O corpo foi mantido em um armário por quatro dias antes que eles retornassem para enterrá-la, período suficiente para que as moscas depositassem seus ovos.
Ali disse que Charlton o instruiu a ir ao apartamento para ajudar a enterrar o corpo de Price em uma cova improvisada no jardim dos fundos, em frente à janela da cozinha.
Essa foi a última vez que alguém viu Karen Price ao longo de oito anos.
Em 1991, Charlton e Ali foram condenados à prisão perpétua, com pena mínima de 15 anos. Em 1994, Ali teve sua condenação por assassinato anulada após admitir homicídio culposo, alegando que se declarou culpado apenas da acusação menor para conseguir sair da prisão.
Charlton, que sempre afirmou sua inocência, foi libertado em liberdade condicional após uma audiência em 2017.

Crédito, South Wales Police
Falando após as condenações em 1991, imagens de um documentário da BBC mostraram o pai de Price, Leonard Michael Price, contando que acreditava que a filha havia se casado e talvez formado sua própria família, e que não pensava mais sobre seu paradeiro até o caso ser revelado.
“Foi triste para a família, mas pelo menos ela está em paz, e eles receberam o que mereciam”, disse o pai dela.
Segundo reportagem do South Wales Echo em 1990, Price viu sua filha pela última vez em uma audiência em fevereiro de 1981.
Em uma de suas únicas entrevistas sobre o assassinato de sua filha, a mãe Anita Edward disse ao repórter policial Mike Arnold que esperava que Price voltasse para casa um dia com marido e filhos.

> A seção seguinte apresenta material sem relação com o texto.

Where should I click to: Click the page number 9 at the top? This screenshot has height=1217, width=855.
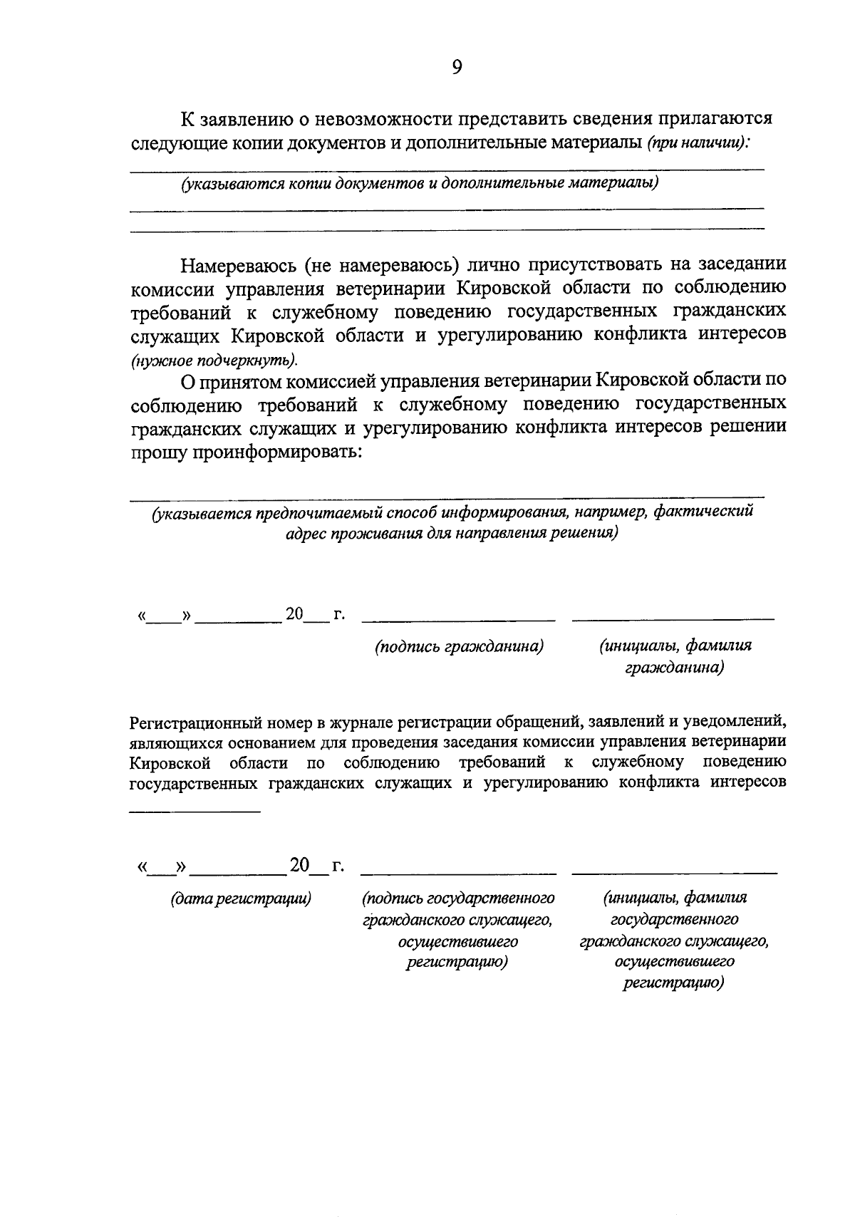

Ela disse que tentou “agarrar” Price quando ela entrou no ônibus depois de uma discussão sobre o roubo de um gravador de fita cassete em 1981, mas não conseguiu impedi-la.
Ela nunca mais viu a filha.
Anita Edward disse que a filha estava “sempre em seus pensamentos” e afirmou ter escrito aos serviços sociais em 1984 perguntando por ela, sem nunca receber resposta.
O South Wales Echo relatou que Anita Edward morreu aos 54 anos, em 26 de dezembro de 1992, por intoxicação alcoólica aguda, após ter desmaiado no dia de Natal.
Ainda há dúvidas sobre por que ninguém procurou a adolescente já que ela estava sob os cuidados de uma autoridade local.
Embora o assassinato de Karen Price, que completaria 60 anos em setembro de 2025, tenha sido brutal e devastador, especialistas forenses disseram que sua memória sobrevive “até hoje” pelo papel que desempenhou nos testes forenses.
“Já cobri milhares de histórias e esta é uma das mais tristes em que já trabalhei”, diz Bedford, repórter policial que cobriu a investigação. “Uma jovem morrer dessa forma, com a vida ceifada aos 15 anos, é triste demais para descrever.”